Top Panel (A)–(C) representative CD14/CD16 dot plots of monocytes from (A) a rural African donor, (B) an urban African donor and (C) a Caucasian donor. Cells are gated according to the strategy described in Fig. 1. Bottom panel (D) Bar graphs illustrating the differences in mean and SEM of monocyte subset proportions between rural Africans (n = 21, filled bars), Africans from urban environments (n = 5, grey bars) and Caucasians (n = 21, open bars). 1: regCD14; 2: dpCD14; 3: HLADRhi; 4: dpCD16; 5: regCD16. P values are from the Mann–Whitney test with an applied Bonferonni correction.
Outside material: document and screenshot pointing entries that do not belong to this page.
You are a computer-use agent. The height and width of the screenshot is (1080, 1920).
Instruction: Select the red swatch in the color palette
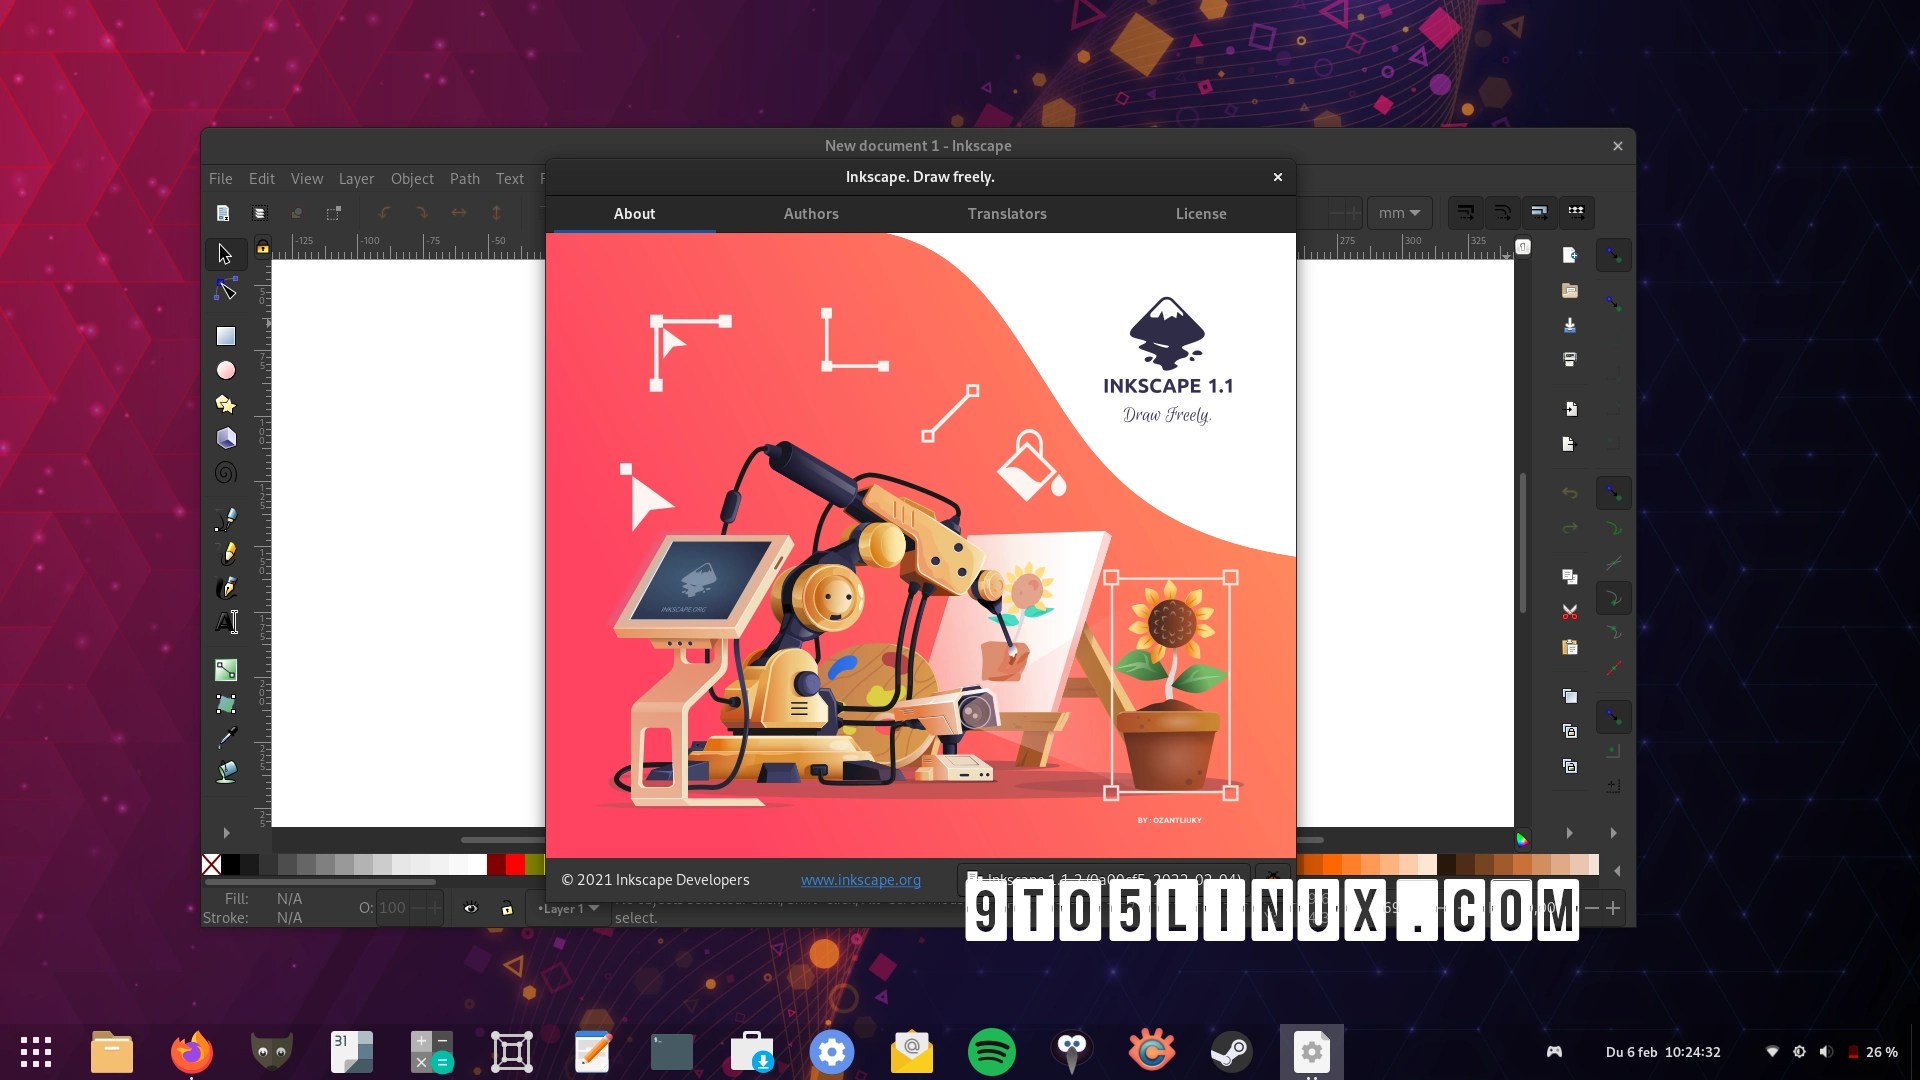click(515, 864)
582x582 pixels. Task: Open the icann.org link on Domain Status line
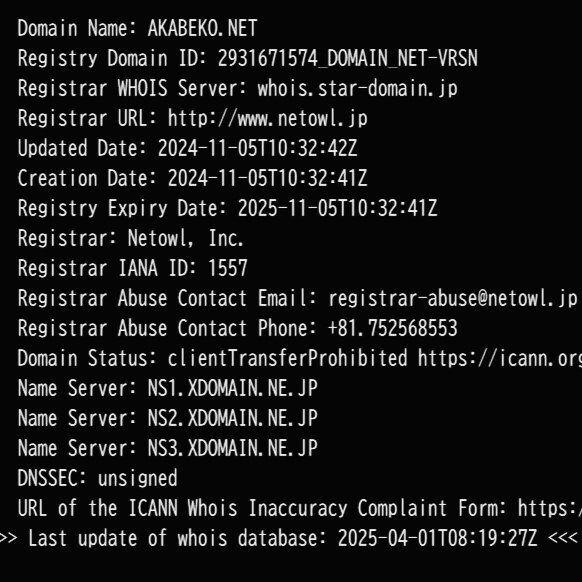[500, 359]
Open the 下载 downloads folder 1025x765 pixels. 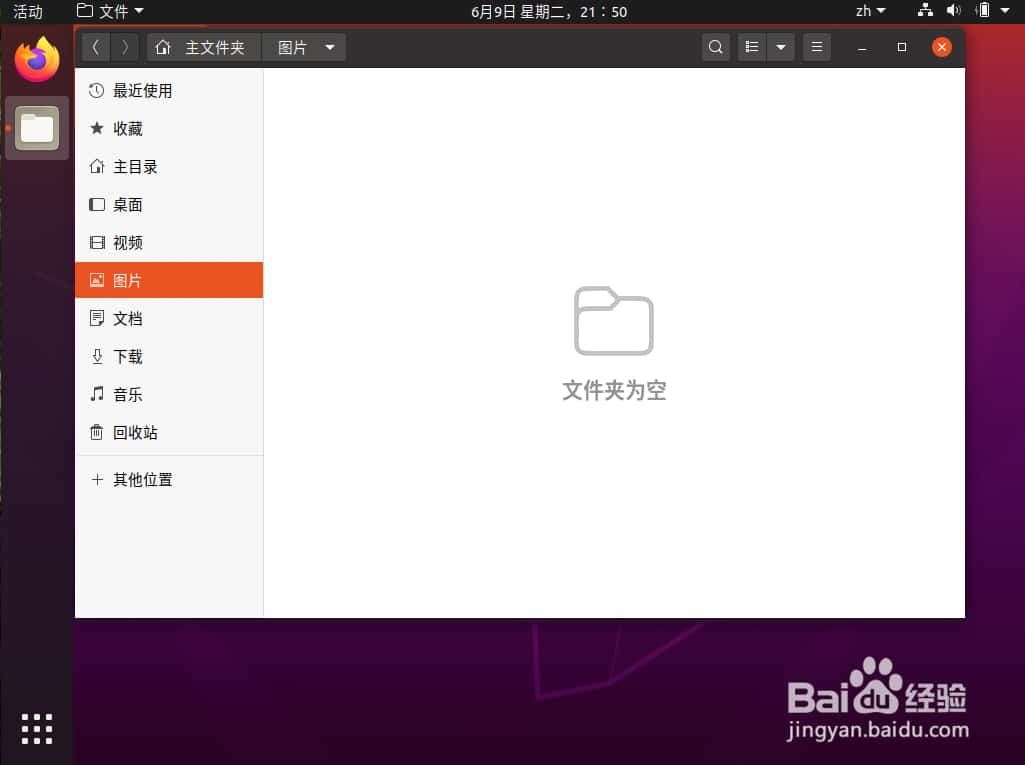click(x=126, y=356)
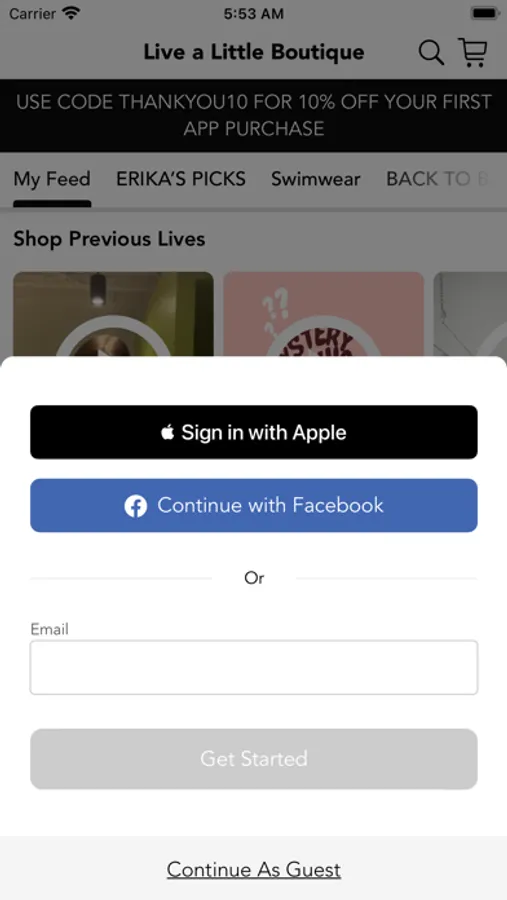
Task: Tap the Apple logo on sign-in button
Action: (x=168, y=432)
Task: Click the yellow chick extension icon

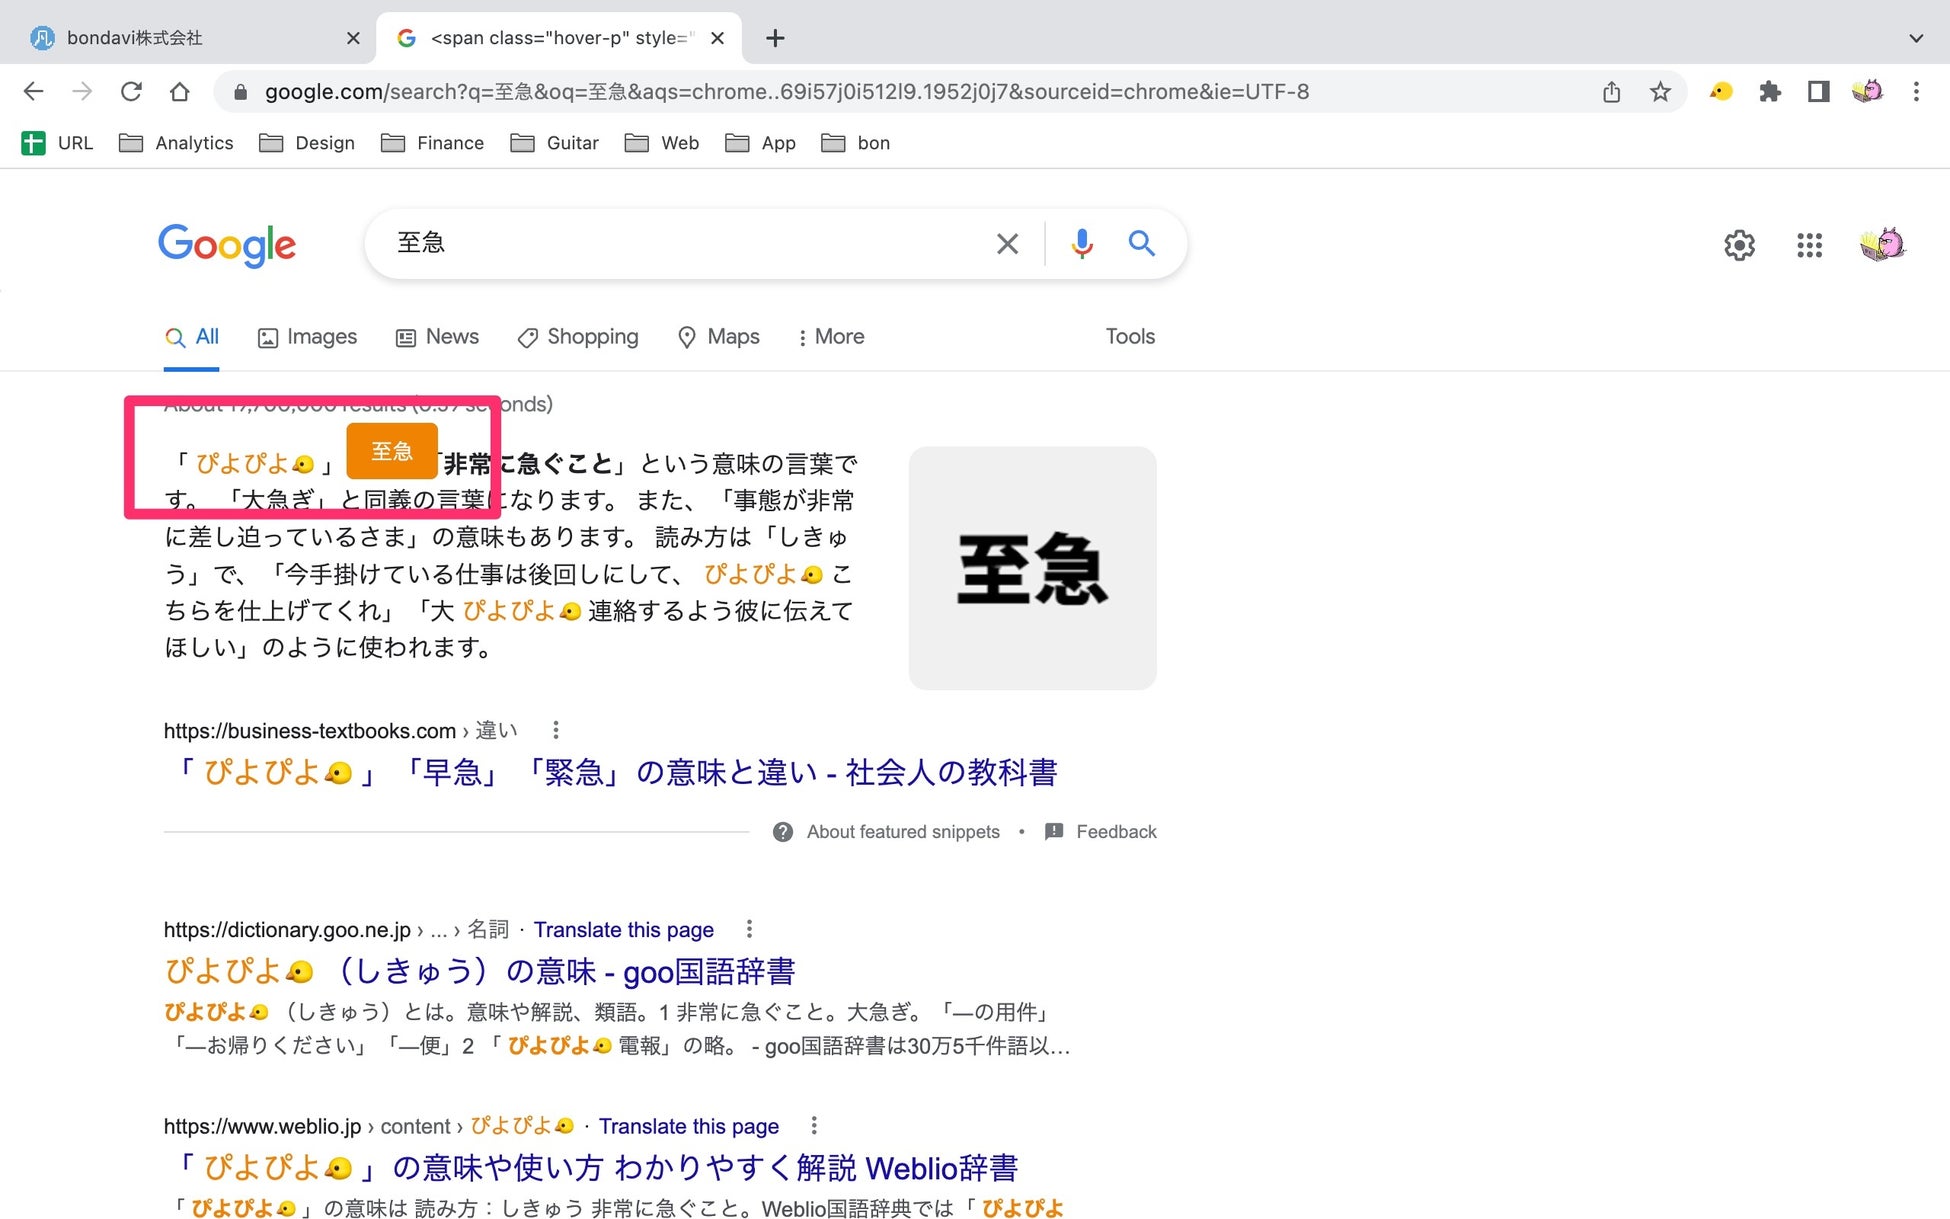Action: pos(1720,92)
Significant p values (p < 0.0167) are indicated with *.

Fig. 7

Mean expression levels of surface markers between rural Africans (closed bars, n = 21) and Caucasians (open bars, n = 21) based on surface marker by subset. (A) HLA-DR, (B) CCR2, (C) CX3CR1. 1: regCD14; 2: dpCD14; 3: HLADRhi; 4: dpCD16; 5: regCD16. Significant p values from Mann Whitney test are represented by * (p ≤ 0.05) and ** (p ≤ 0.001).

Fig. 8

Antibody responses of rural Africans (closed circles, n = 15) and Caucasians (open squares, n = 16) to parasite antigens. (A) IgM and (B) IgG response to malaria schizont. (C) IgM and (D) IgE responses to S. haematobium adult worms (SWAP) as measured by ELISA. Significant p-values are from Type I sequential sums of squares and are indicated with * (p < 0.05).